Stored data:
========

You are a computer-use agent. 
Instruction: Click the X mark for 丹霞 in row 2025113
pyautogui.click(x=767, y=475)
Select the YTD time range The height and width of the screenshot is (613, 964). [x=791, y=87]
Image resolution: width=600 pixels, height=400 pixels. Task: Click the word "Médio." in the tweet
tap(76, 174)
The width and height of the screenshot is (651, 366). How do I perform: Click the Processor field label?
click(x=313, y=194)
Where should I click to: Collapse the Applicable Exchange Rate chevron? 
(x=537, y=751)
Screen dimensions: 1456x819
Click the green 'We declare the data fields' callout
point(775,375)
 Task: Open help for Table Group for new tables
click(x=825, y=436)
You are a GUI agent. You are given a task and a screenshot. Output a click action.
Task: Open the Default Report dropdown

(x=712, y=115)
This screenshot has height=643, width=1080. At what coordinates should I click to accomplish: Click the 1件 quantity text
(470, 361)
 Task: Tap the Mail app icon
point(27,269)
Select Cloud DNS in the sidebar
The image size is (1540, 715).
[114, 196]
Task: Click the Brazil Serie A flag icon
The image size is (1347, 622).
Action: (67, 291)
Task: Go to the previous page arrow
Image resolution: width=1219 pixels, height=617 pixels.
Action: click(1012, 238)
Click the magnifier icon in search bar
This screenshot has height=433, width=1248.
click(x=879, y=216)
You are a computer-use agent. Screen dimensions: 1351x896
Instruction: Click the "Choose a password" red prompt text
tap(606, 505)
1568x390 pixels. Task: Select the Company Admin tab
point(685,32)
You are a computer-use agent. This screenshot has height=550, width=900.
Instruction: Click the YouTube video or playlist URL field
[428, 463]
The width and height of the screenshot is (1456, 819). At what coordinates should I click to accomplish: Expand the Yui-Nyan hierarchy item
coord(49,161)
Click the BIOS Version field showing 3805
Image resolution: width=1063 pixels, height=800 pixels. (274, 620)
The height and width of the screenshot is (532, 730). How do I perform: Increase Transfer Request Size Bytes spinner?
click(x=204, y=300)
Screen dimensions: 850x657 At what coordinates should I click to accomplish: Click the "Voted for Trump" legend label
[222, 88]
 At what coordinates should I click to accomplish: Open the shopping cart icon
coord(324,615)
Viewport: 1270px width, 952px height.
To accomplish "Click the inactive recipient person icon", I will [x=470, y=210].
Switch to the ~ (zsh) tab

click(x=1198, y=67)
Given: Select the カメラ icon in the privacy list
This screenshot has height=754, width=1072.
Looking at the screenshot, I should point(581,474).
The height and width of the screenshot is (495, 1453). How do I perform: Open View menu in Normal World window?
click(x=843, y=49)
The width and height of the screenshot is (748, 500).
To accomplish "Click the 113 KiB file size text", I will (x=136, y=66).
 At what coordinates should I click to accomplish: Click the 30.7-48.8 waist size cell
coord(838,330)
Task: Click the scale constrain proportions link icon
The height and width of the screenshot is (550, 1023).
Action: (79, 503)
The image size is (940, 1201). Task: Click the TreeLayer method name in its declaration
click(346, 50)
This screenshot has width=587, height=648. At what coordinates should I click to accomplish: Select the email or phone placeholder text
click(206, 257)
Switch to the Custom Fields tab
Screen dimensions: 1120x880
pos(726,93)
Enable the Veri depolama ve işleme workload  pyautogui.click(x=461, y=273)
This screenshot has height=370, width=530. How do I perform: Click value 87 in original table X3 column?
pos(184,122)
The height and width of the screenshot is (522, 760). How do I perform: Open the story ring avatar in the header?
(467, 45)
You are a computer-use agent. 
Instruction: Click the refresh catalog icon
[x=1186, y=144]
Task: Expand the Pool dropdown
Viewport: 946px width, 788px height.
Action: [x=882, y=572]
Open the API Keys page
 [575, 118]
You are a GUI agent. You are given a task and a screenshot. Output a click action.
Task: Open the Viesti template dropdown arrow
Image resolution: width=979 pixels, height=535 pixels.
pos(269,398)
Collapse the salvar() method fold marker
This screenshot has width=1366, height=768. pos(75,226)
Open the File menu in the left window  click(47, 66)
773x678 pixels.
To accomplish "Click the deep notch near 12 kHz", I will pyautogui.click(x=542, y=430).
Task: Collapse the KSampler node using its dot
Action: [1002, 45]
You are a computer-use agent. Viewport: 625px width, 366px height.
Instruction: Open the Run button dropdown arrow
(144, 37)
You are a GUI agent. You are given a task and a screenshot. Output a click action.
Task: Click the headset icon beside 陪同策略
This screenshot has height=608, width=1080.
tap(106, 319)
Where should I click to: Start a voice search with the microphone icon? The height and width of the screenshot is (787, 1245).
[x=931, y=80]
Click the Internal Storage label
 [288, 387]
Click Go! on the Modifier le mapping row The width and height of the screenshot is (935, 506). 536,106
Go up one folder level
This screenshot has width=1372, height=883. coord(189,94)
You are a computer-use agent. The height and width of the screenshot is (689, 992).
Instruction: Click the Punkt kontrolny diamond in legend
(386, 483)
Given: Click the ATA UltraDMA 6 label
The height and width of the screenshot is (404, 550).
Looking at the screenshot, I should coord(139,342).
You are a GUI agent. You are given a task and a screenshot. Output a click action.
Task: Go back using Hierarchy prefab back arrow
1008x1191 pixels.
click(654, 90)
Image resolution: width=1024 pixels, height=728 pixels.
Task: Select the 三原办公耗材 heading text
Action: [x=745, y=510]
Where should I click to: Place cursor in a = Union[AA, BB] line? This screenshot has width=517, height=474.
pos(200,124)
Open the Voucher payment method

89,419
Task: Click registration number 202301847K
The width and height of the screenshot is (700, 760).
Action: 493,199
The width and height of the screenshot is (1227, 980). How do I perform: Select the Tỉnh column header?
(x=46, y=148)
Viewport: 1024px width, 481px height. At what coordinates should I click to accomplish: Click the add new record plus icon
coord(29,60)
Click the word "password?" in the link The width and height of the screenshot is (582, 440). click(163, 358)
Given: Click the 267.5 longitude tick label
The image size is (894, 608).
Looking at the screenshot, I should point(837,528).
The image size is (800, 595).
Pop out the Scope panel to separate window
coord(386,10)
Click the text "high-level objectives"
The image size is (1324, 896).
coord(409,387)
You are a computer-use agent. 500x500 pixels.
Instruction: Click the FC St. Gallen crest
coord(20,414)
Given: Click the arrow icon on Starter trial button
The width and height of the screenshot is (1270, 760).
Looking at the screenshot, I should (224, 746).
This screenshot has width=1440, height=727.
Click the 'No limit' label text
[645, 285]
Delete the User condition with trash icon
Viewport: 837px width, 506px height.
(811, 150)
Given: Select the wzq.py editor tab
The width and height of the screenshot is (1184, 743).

========

● WHAT THE TASK ASKS:
Using the data above, print exactly the lines from the line that contains "Click the text" through the line that contains "This screenshot has width=1440, height=727.", with both included.

● THE COMPLETED TASK:
Click the text "high-level objectives"
The image size is (1324, 896).
coord(409,387)
You are a computer-use agent. 500x500 pixels.
Instruction: Click the FC St. Gallen crest
coord(20,414)
Given: Click the arrow icon on Starter trial button
The width and height of the screenshot is (1270, 760).
Looking at the screenshot, I should (224, 746).
This screenshot has width=1440, height=727.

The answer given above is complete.